Differential Dishonesty: Language Models Encode User Demographics and Deviate from Their Own Beliefs Accordingly
Headline result
Linear probes recover 100% accuracy at predicting user race and gender from late-layer residual-stream activations using only a name as the demographic signal. Ablating that direction during generation narrows the gender honesty gap by 62% and reduces overall score variance by 18.5% without degrading coherence.
Method in brief
A MASK-adapted protocol elicits the model's beliefs across 17 scenarios in healthcare, criminal justice, and finance under demographically varied user names, on Gemma 2 2B-IT. Linear probes recover the demographic direction in residual-stream activations, and the recovered direction is then ablated during generation to test its causal contribution to the honesty gap.
Key Contributions
- First mechanistic study connecting LLM honesty measurement (MASK-style belief elicitation) with demographic fairness, across 17 scenarios in healthcare, criminal justice, and finance.
- Linear probes recover 100% accuracy in predicting user race and gender from residual-stream activations at late layers in Gemma 2 2B-IT, using only a name as the demographic signal.
- Demonstrates that the recovered demographic direction is correlated with the model's name-conditioned response shift (cosine 0.30 at layer 13, permutation p = 0.015) — a mechanistic link between demographic encoding and honesty.
- Ablating the demographic direction during generation reduces overall score variance by 18.5% and narrows the gender honesty gap by 62% without degrading coherence, motivating honesty parity as a new fairness criterion.
Abstract
Language models exhibit demographic biases in downstream tasks and can be measured for honesty via belief elicitation. Whether these two phenomena interact — with demographic encoding influencing honesty — remains unexplored. We investigate this connection in Gemma 2 2B-IT using a MASK-adapted protocol across 17 scenarios in healthcare, criminal justice, and finance. Linear probes achieve 100% accuracy at predicting user race and gender from residual stream activations at late layers, using only a name as the demographic signal.
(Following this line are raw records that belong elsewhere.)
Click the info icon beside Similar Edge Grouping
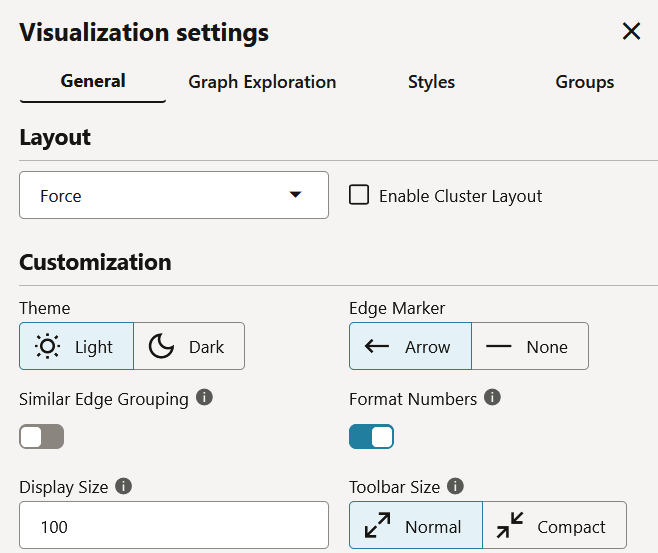(x=204, y=397)
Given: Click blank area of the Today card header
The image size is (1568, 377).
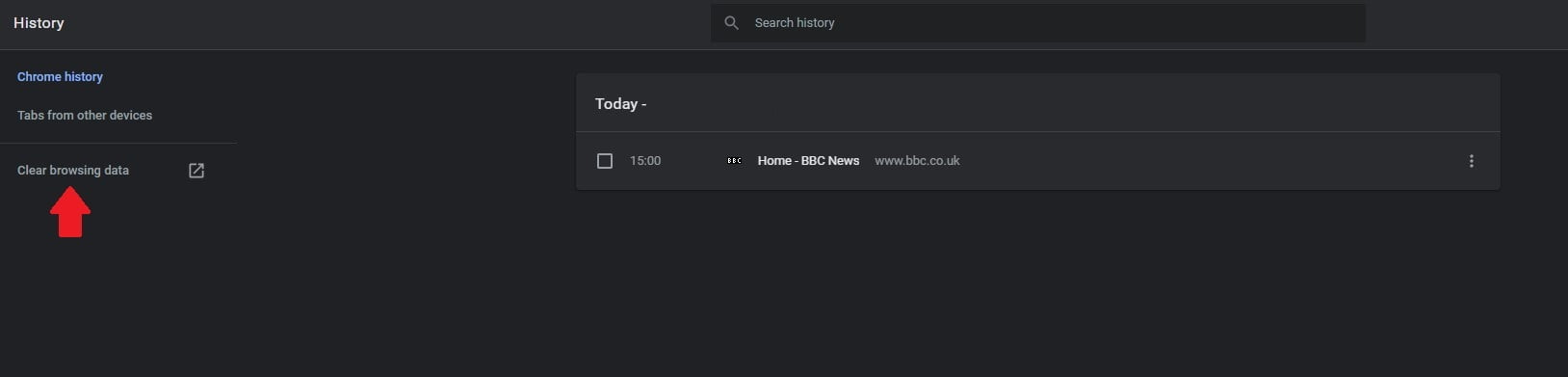Looking at the screenshot, I should tap(1059, 103).
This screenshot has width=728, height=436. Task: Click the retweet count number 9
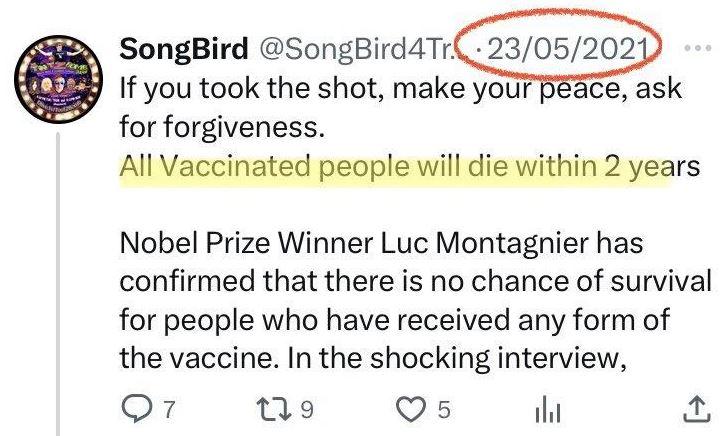pos(307,410)
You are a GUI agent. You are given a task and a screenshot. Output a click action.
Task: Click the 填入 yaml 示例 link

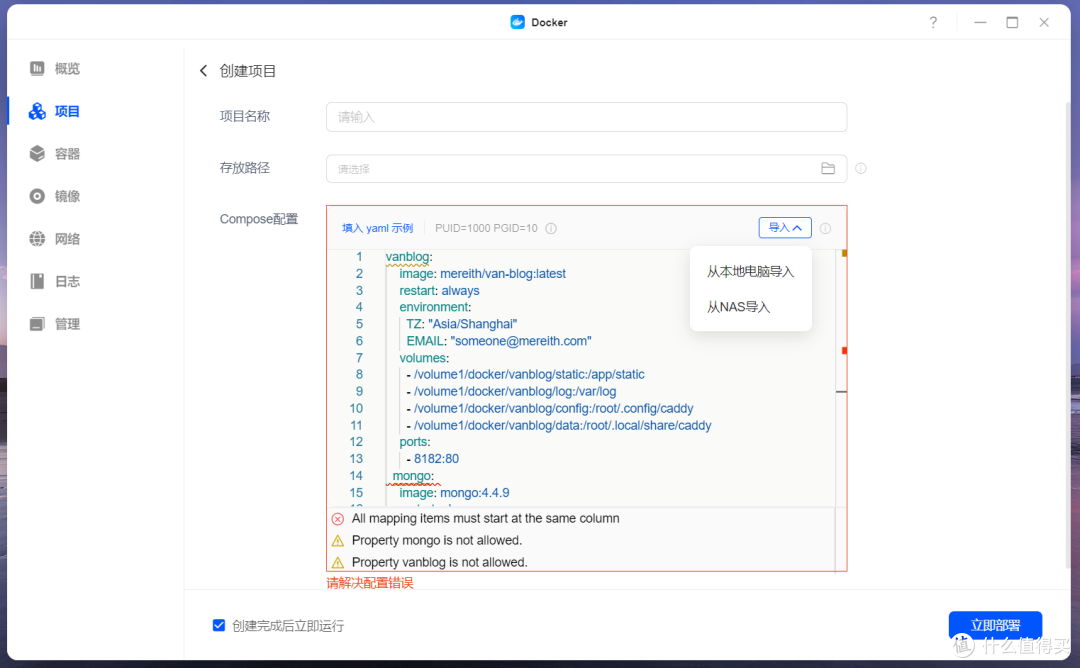(x=377, y=228)
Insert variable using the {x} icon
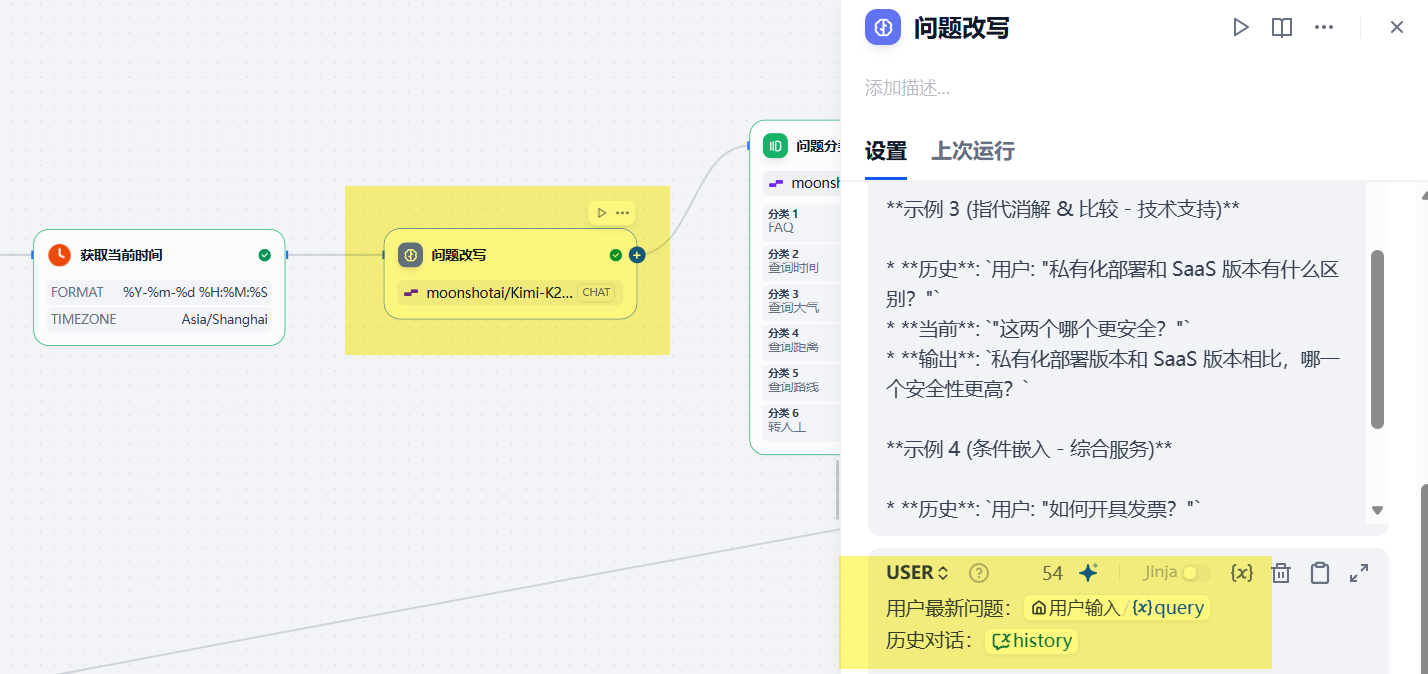The image size is (1428, 674). (1242, 573)
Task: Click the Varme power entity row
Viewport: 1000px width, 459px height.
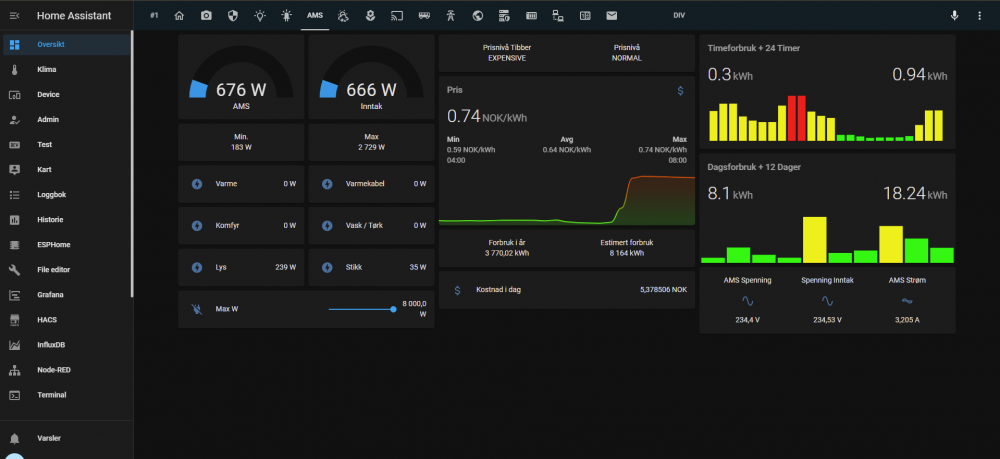Action: point(241,184)
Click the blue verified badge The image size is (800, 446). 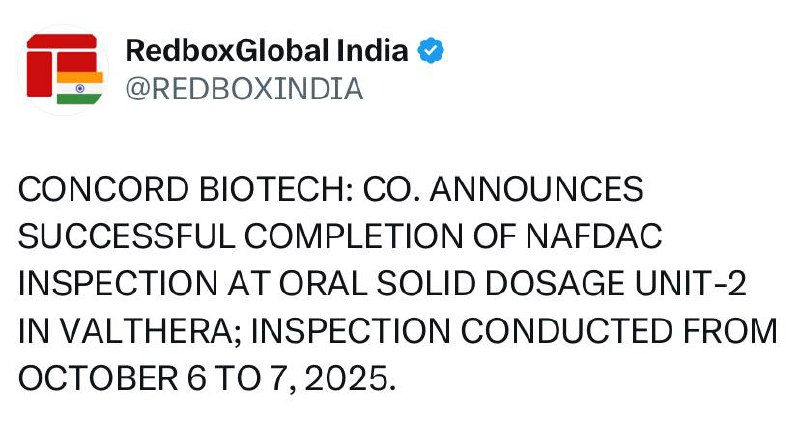431,50
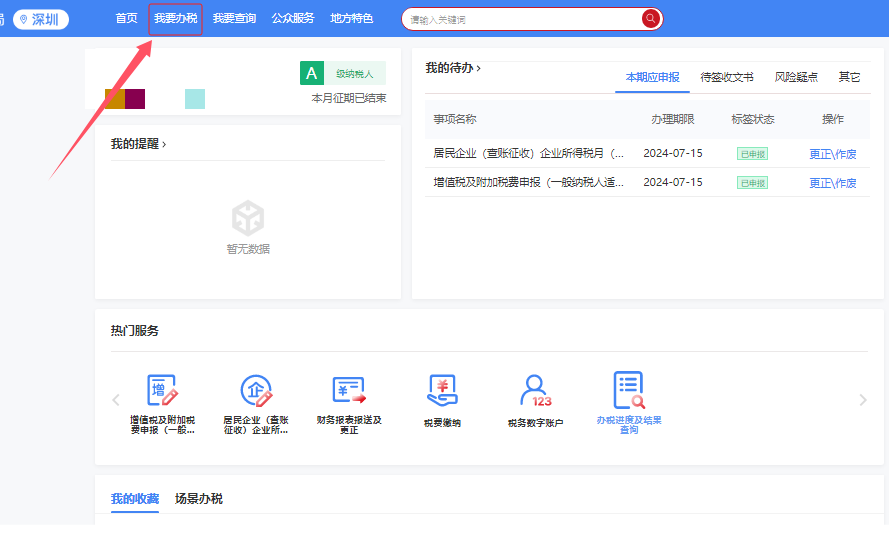
Task: Open 增值税及附加税费申报 service icon
Action: click(162, 392)
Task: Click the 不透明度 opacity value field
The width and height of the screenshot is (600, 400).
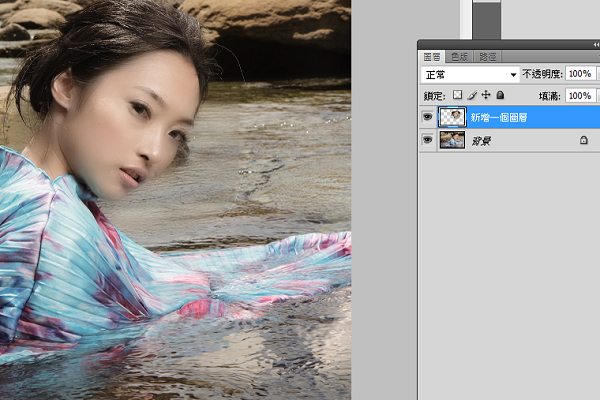Action: (x=581, y=73)
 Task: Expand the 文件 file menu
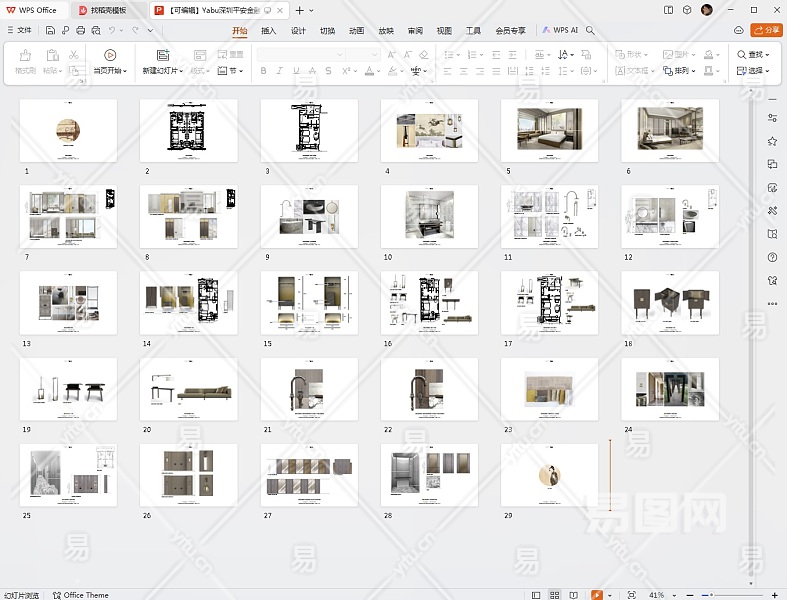19,31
The resulting demographic direction is correlated with the model's name-conditioned response shift (cosine 0.30 at layer 13, permutation p = 0.015). Ablating this direction during generation reduces overall score variance by 18.5% (bootstrap 95% CI: [2.8%, 32.1%]) and narrows the gender honesty gap by 62% (n = 204 per condition) without degrading coherence. These results suggest that demographic encoding overlaps with honesty-relevant representation subspaces, motivating honesty parity as a new fairness criterion.